The eighteenth century was an active period for investigation of the sublime as an aesthetic quality with many writers making contributions, but Immanuel Kant was the first philosopher to incorporate aesthetic theory into a philosophic system in the Critique of Judgment. In accordance with his critical method of the first two Critiques, Kant poses the question "How are judgments of taste possible?" In other words, what is the logical status of a judgment of taste and how can we be certain that a judgment concerning aesthetic quality can be known to be universally true? For Kant, judgments of taste, or beauty, corresponded to the four primary divisions of his categories of the understanding, with the essential element for universalization as the "moment" of "relation" that presupposed a disinterested state where the satisfaction derived was independent of desire and interest (See Beardsley, EOP).
In the chapter "Analytic of the Beautiful" in the first division of the Critique of Judgment , Kant states that beauty is not a property of artwork or natural objects, but instead a consciousness of the state of feeling the pleasure derived from having made a judgement of taste. It may appear that we are using reason to decide what we find beautiful, but the judgment is not a cognitive judgment, "and is consequently not logical, but aesthetical" (§ 1). A judgement of taste is in fact purely subjective and is based upon nothing but a feeling of satisfaction derived from the presence of an object. It is a disinterested pleasure, and its universality is by means of our shared interests for what is good and "the satisfaction in the presence of an object or action", and of our knowing of the object's existence (§ 4).
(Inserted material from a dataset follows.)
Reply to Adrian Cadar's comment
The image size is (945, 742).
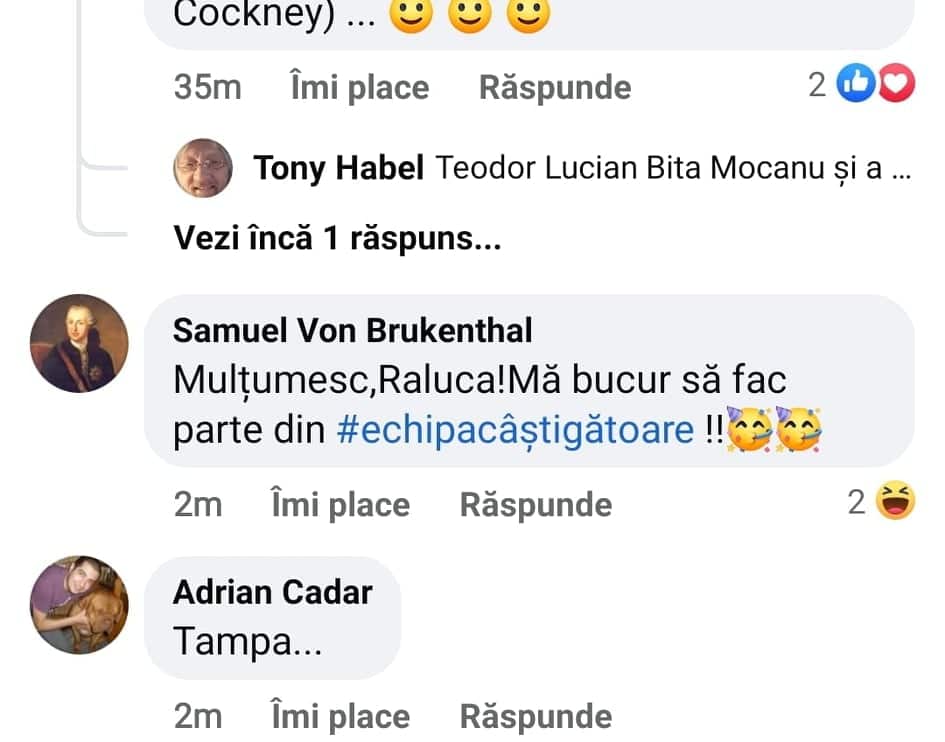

In the chapter "Analytic of the Sublime" Kant identifies the sublime (Erhabenen) as a judgment which, like beauty, is subjective. Both beauty and the sublime share the characteristics of a moral judgement in that they are disinterested, and universal, but unlike beauty the sublime shares the character of moral judgments as a concept of reason. The feeling of the sublime is derived from one's estimation of natural objects which relates a boundlessness and lack of form, and the realization that they are not equal to the expectations of one's moral ideas, which is at the same time our exaltation in the realization of our own capacity as moral and rational beings.
In his investigation of the sublime, Kant states "We call that sublime which is absolutely great"(§ 25). He distinguishes between the "remarkable differences" of the Beautiful and the Sublime, noting that beauty "is connected with the form of the object", having "boundaries", while the sublime "is to be found in a formless object", represented by a "boundlessness" (§ 23). Kant then further divides the sublime into the mathematical and the dynamical, where in the mathematical "aesthetical comprehension" is not a consciousness of a mere greater unit, but the notion of absolute greatness not inhibited with ideas of limitations (§ 27). The dynamically sublime is "nature considered in an aesthetic judgment as might that has no dominion over us", and an object can create a fearfulness "without being afraid ''of'' it" (§ 28). He considers both the beautiful and the sublime as "indefinite" concepts, but where beauty relates to the "Understanding", sublime is a concept belonging to "Reason", and "shows a faculty of the mind surpassing every standard of Sense" (§ 25). The feeling of the sublime is experienced when our imagination fails to comprehend the vastness of the infinite and we become aware of the ideas of reason and their representation of the boundless totality of the universe, as well as those powers that operate in the universe which we do not grasp and are beyond our control. The feeling is the realization our own finitude, but is also universal in the realization of our capacity as an autonomous, rational agent sharing in mankind's interest in what is good through the capacity to apply the moral laws of practical reason.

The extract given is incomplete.